# What you need to do
A word-for-word transcription of the records is required.

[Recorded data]
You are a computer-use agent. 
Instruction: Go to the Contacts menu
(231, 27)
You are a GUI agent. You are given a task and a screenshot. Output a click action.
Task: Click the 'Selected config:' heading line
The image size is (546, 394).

# Solution for this exercise
You are a computer-use agent. 
Instruction: Go to the Contacts menu
(231, 27)
You are a GUI agent. You are given a task and a screenshot. Output a click action.
Task: Click the 'Selected config:' heading line
The image size is (546, 394).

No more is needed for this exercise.